Data catalogues are becoming increasingly popular. Put simply, a data catalogue is a repository of information about a company’s data assets: what data is held, what format it is in, within which (business) domains that data is relevant, and where it is (in which databases and/or files). The information within a data catalogue may be classified further by geography, time, access control (who can see the data) and so on. Data catalogues are indexed and searchable and support self-service.

Note that I prefer this term to information catalogues, which has other connotations; and despite some sources erroneously referring to database catalogues as data catalogues.

The problem is that these catalogues are proliferating. There are pure-play vendors such as Alation and Waterline; there are data lake management suppliers such as Podium Data, Zaloni and Unifi; there is Cambridge Semantics with its Anzo smart data lake (more of which in a forthcoming article); there are all the purveyors of data governance solutions and, last but not least, pretty much every company in the BI and analytics space.
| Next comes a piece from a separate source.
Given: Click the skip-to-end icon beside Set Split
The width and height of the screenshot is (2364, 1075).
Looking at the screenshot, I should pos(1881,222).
In theory, one would like a single data catalogue that spanned the entire enterprise and was used by all relevant products and tools. Unfortunately, history tells us that this is not going to happen, and organisations will inevitably end up with multiple data catalogues. Rather than wait for these silos to be put in place it would be sensible to put in place a strategy to overcome this problem before it becomes a major issue.
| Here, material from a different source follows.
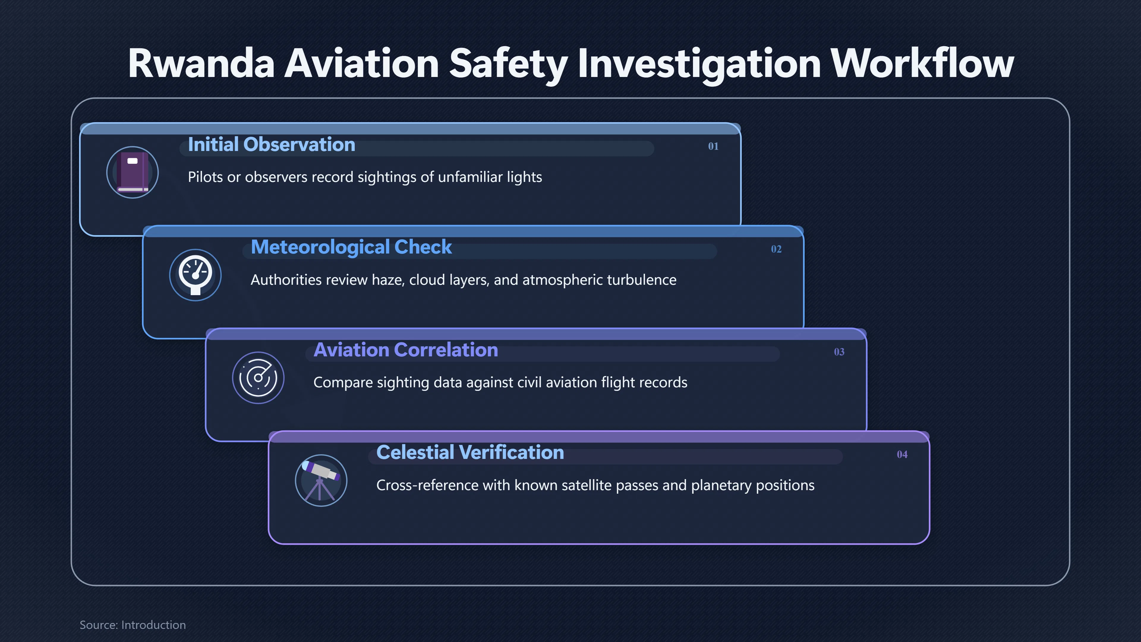Click step number 04 label

(902, 455)
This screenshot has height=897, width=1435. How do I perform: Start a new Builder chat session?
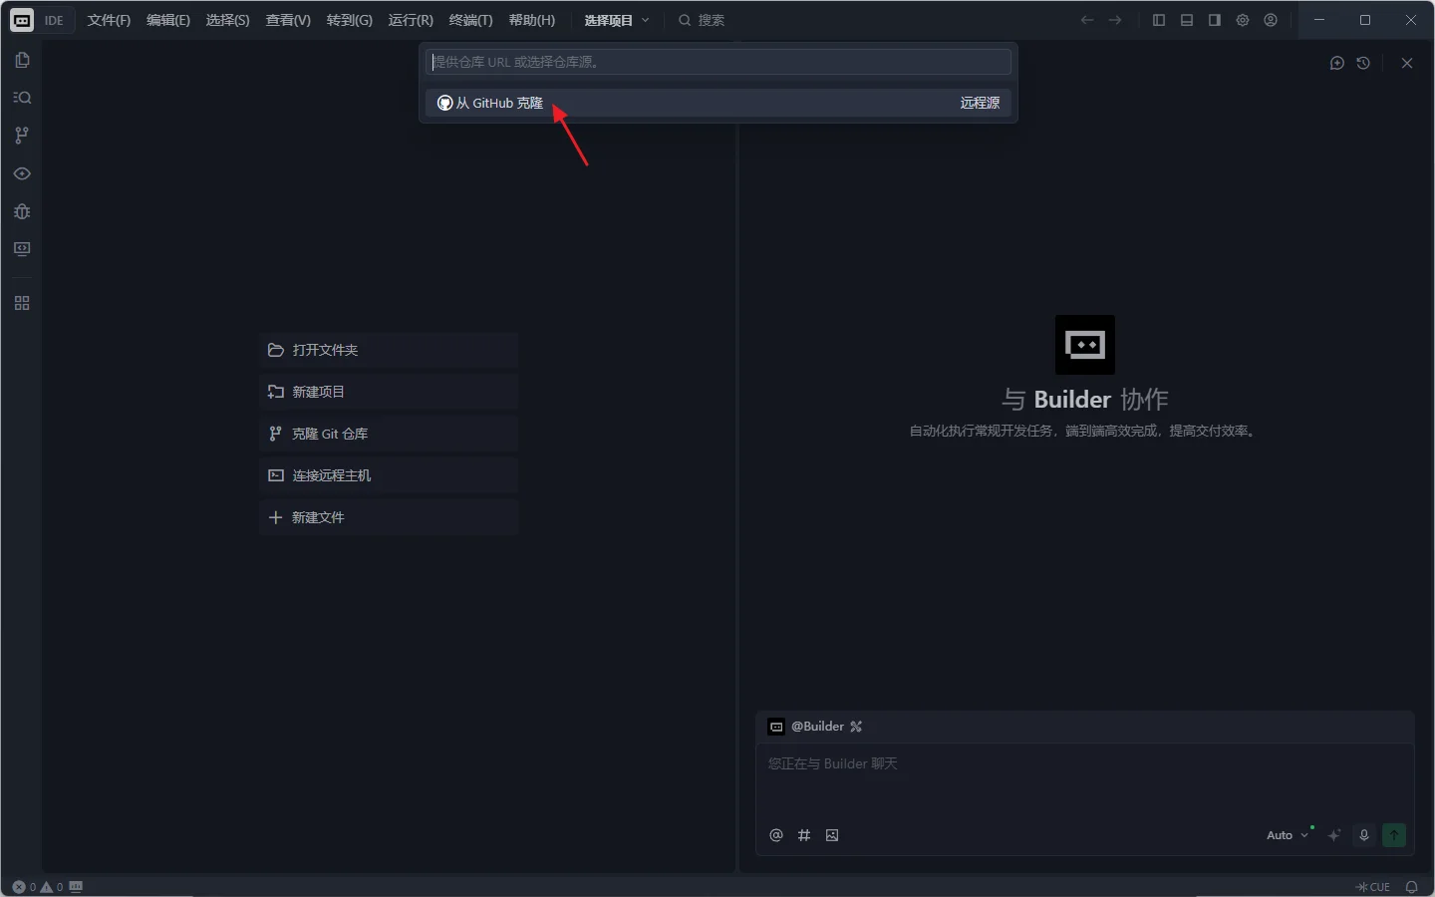(1336, 63)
So, how would you approach this? Do you want a catalogue of catalogues? Do you want master data catalogue management? I don’t think so. I think a better approach will be to use a knowledge graph.

Knowledge graphs are graphical representations of the relationships between things. For example, Thomson Reuters is providing a financial knowledge graph for its clients that allows you to explore which companies own which subsidiaries, which organisations share which non-executive directors and so on and so forth. There are lots of other potential use cases: understanding supply chains, for instance. In general, knowledge graphs apply wherever you have complex non-hierarchical relationships.
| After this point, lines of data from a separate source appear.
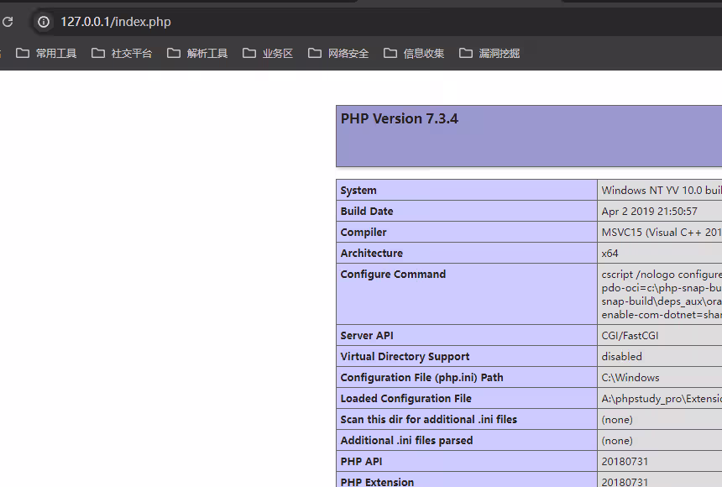Open the 漏洞挖掘 bookmark folder
The height and width of the screenshot is (487, 722).
tap(490, 53)
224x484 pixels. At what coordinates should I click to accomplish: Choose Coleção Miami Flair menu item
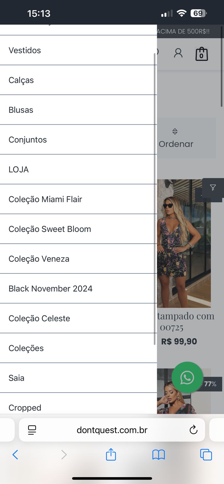click(x=45, y=199)
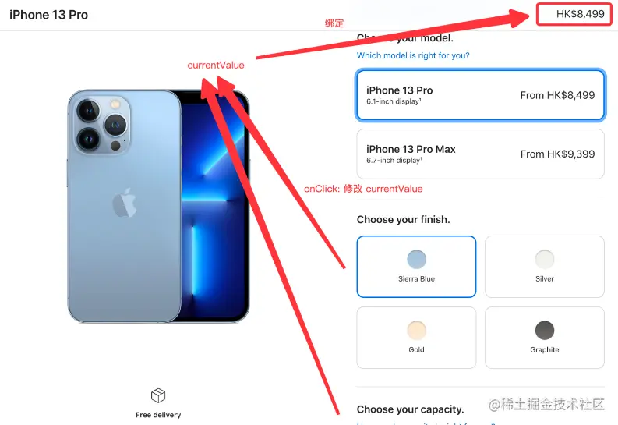
Task: Click the Free delivery box icon
Action: 158,395
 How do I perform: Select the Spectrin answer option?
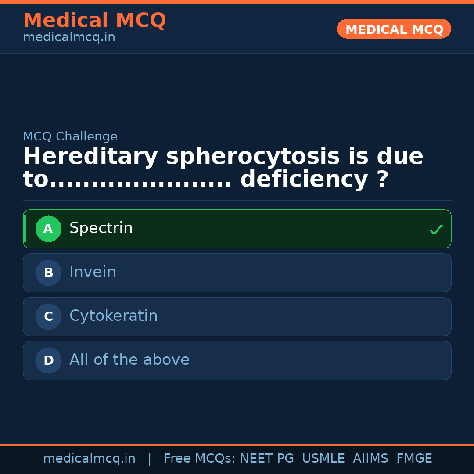click(x=237, y=229)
In the world of big data and IT I think the use of knowledge graphs as a meta-layer that spans data catalogues, has a lot of potential. Cambridge Semantics actually does this within its Anzo product, supporting the concept of sub-catalogues. For example, you might want a catalogue specifically for analytic models where you want to know which models are deployed, in which applications, who is the model owner, who uses the model and so on.

I think this idea has wider applicability and knowledge graphs generally can be deployed to resolve the impending catalogue proliferation issue. In this context it is worth commenting that a number of the catalogue vendors offer knowledge graph capability: for example, both IBM and Informatica do so. In theory, these might be independent of the data catalogue(s) in use but in practice they are unlikely to be perceived as such, so there is scope for truly agnostic solutions. Franz, with its AllegroGraph database, is focusing particularly on supporting knowledge graphs (in general, not just for the cataloguing use case) and, if I am right in thinking that this is best way forward, then no doubt other graph database providers will start focusing on this issue.